---------- Source information
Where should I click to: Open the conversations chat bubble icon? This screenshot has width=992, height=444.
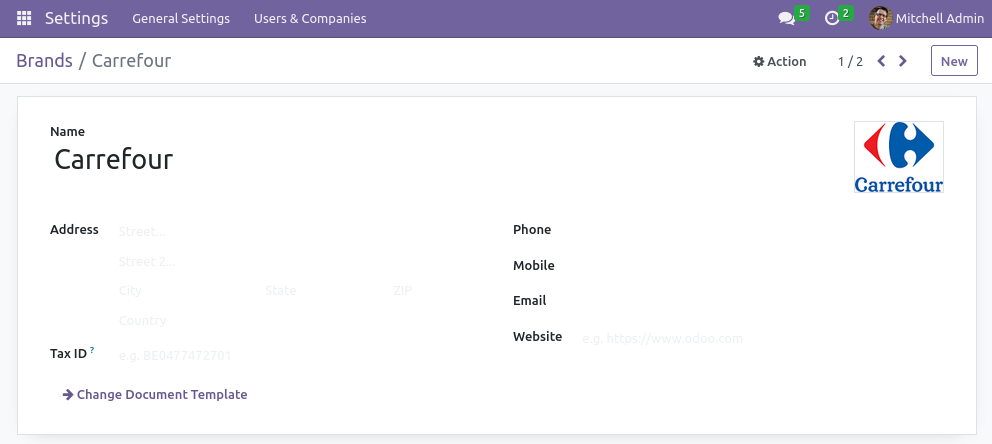click(x=787, y=18)
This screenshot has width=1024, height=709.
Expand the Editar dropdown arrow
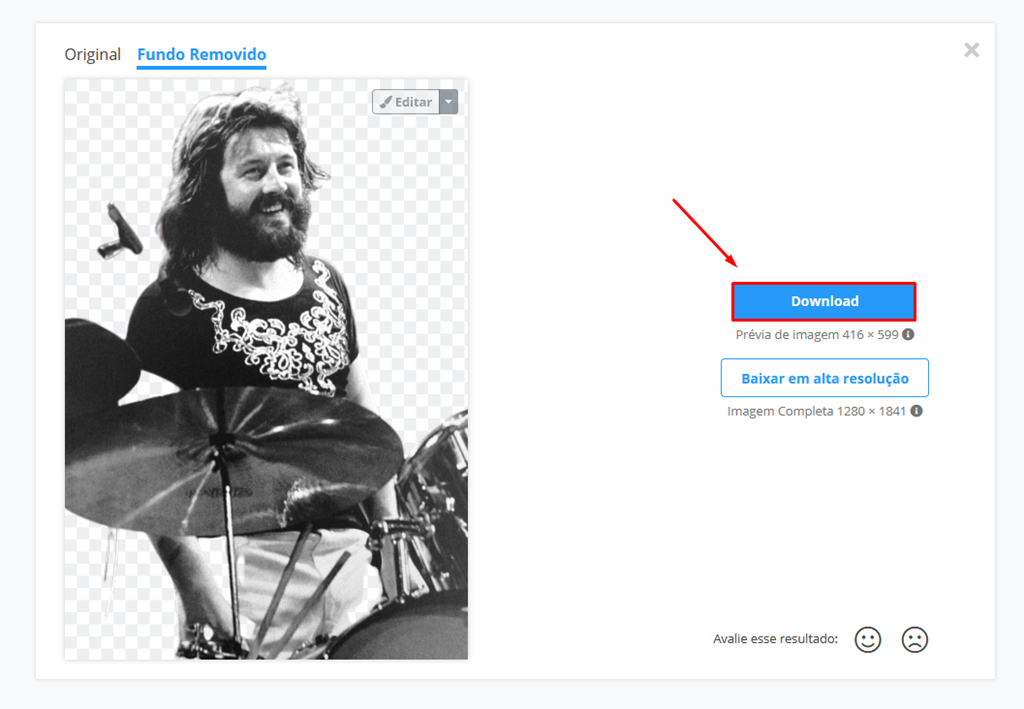click(x=449, y=102)
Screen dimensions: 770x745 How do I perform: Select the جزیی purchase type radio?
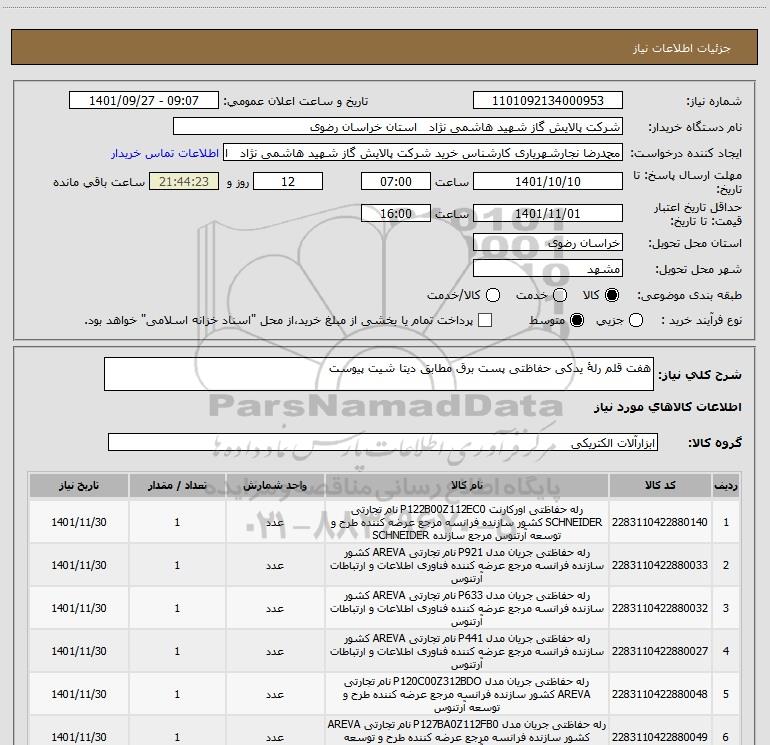point(640,321)
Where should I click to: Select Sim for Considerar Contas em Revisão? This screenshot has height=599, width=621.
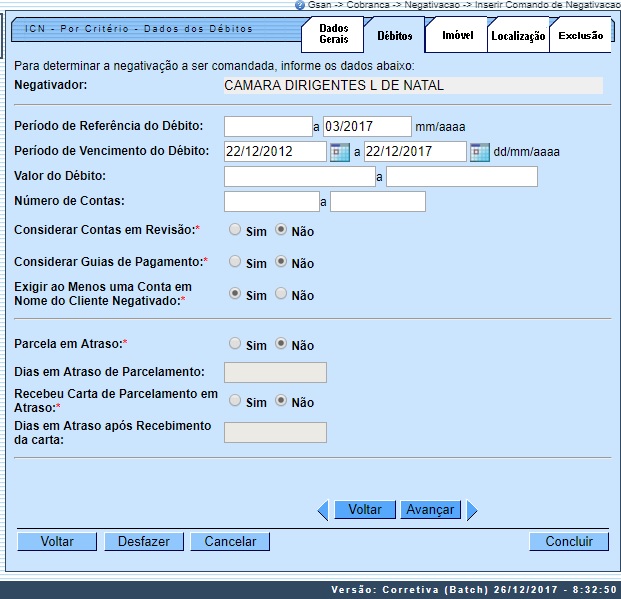pos(235,230)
--------------------
### What this task involves:
Omit the pictures and reproduce the remaining material above exactly.

### Expected answer:
Where should I click to: Open the conversations chat bubble icon? This screenshot has width=992, height=444.
click(x=787, y=18)
This screenshot has width=1024, height=709.
Expand the Editar dropdown arrow
click(x=449, y=102)
Screen dimensions: 770x745 How do I perform: Select the جزیی purchase type radio?
point(640,321)
Where should I click to: Select Sim for Considerar Contas em Revisão? This screenshot has height=599, width=621.
pos(235,230)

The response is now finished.